● Pixel coordinate grounding data
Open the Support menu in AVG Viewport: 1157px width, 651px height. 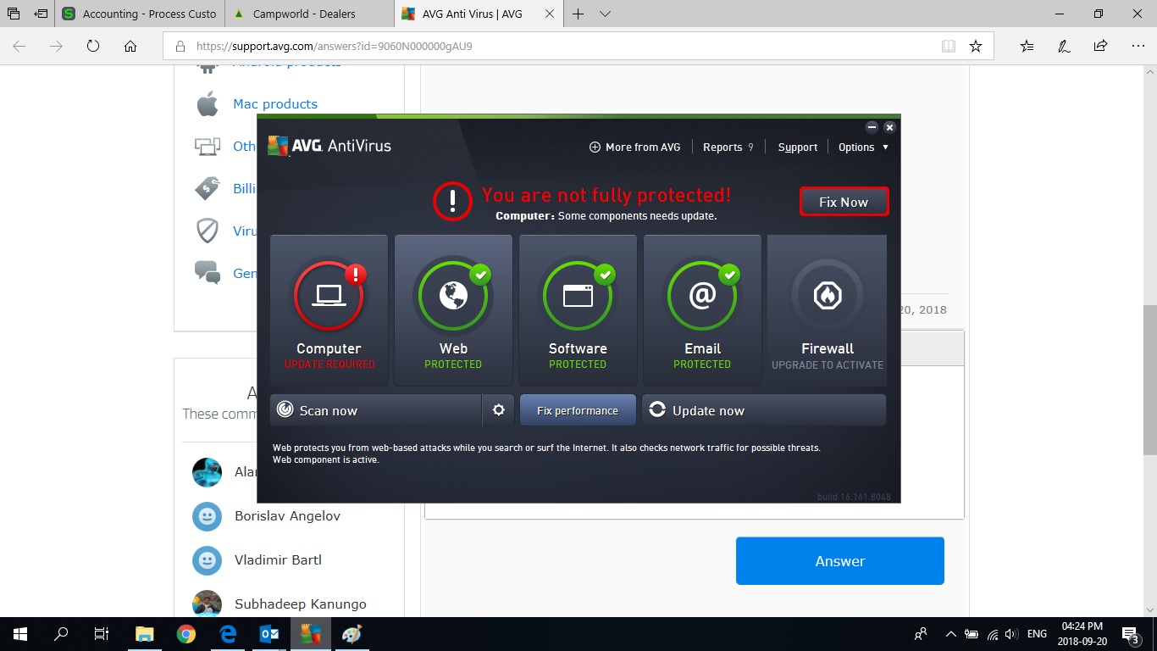point(797,147)
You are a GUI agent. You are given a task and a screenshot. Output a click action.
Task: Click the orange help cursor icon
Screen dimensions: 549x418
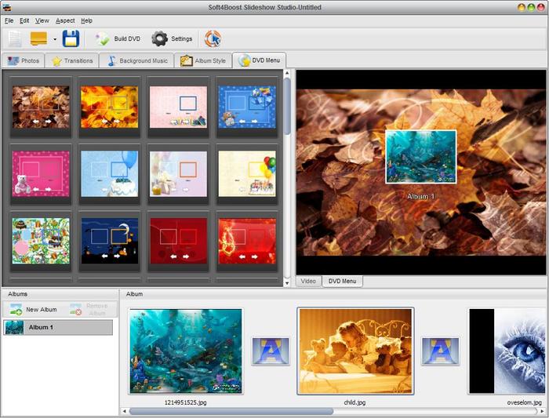(213, 38)
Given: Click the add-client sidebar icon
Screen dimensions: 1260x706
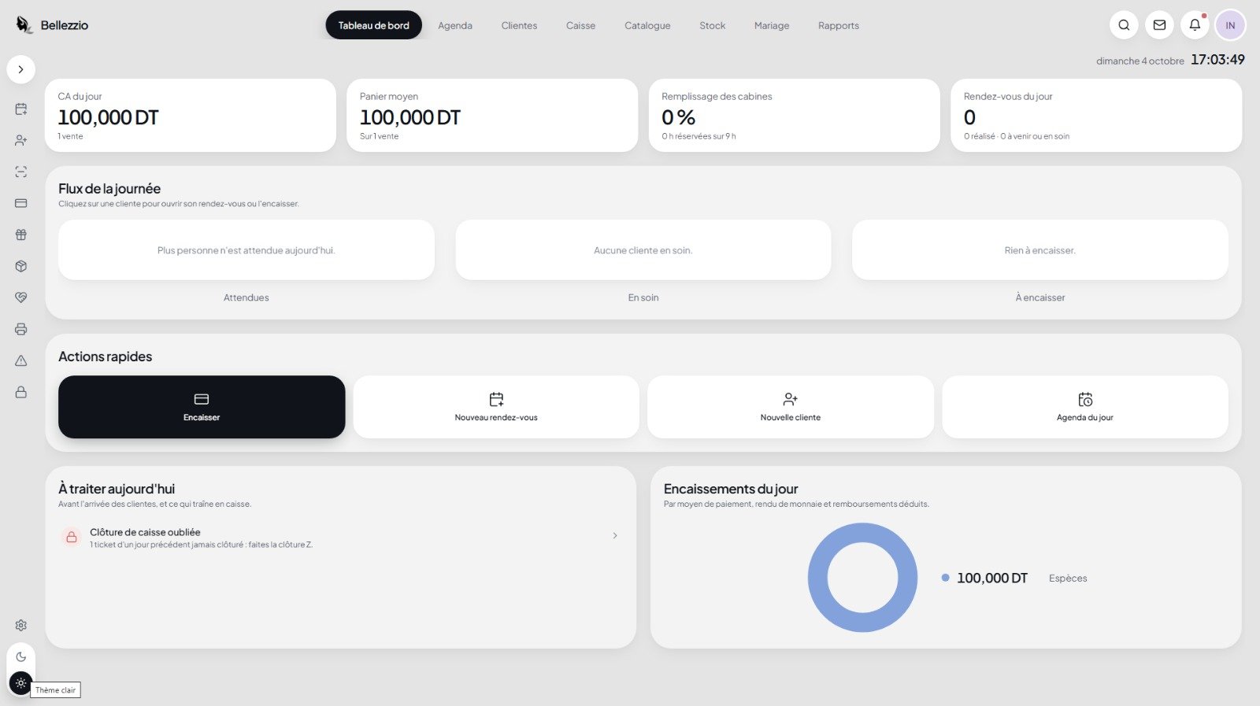Looking at the screenshot, I should coord(21,140).
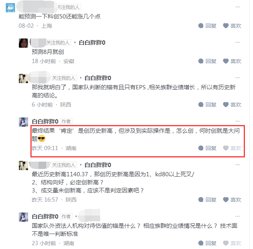This screenshot has width=253, height=249.
Task: Like the author's highlighted 湖南 comment
Action: point(232,148)
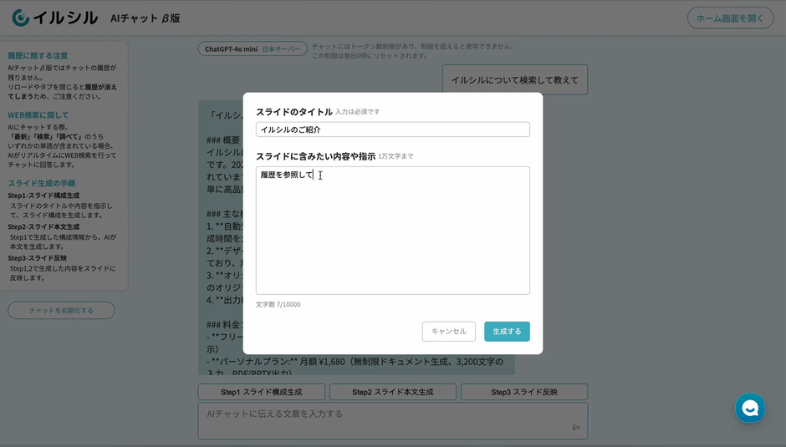Open the chat support bubble icon

point(749,408)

● Work to complete
Extract, word for word, each line from the one that contains "Given: Click the add-client sidebar icon" through the final line of the data above. Leave the pictures out.

● Written solution
Given: Click the add-client sidebar icon
Screen dimensions: 1260x706
Looking at the screenshot, I should coord(21,140).
This screenshot has width=253, height=249.
Task: Like the author's highlighted 湖南 comment
Action: point(232,148)
Open the chat support bubble icon

point(749,408)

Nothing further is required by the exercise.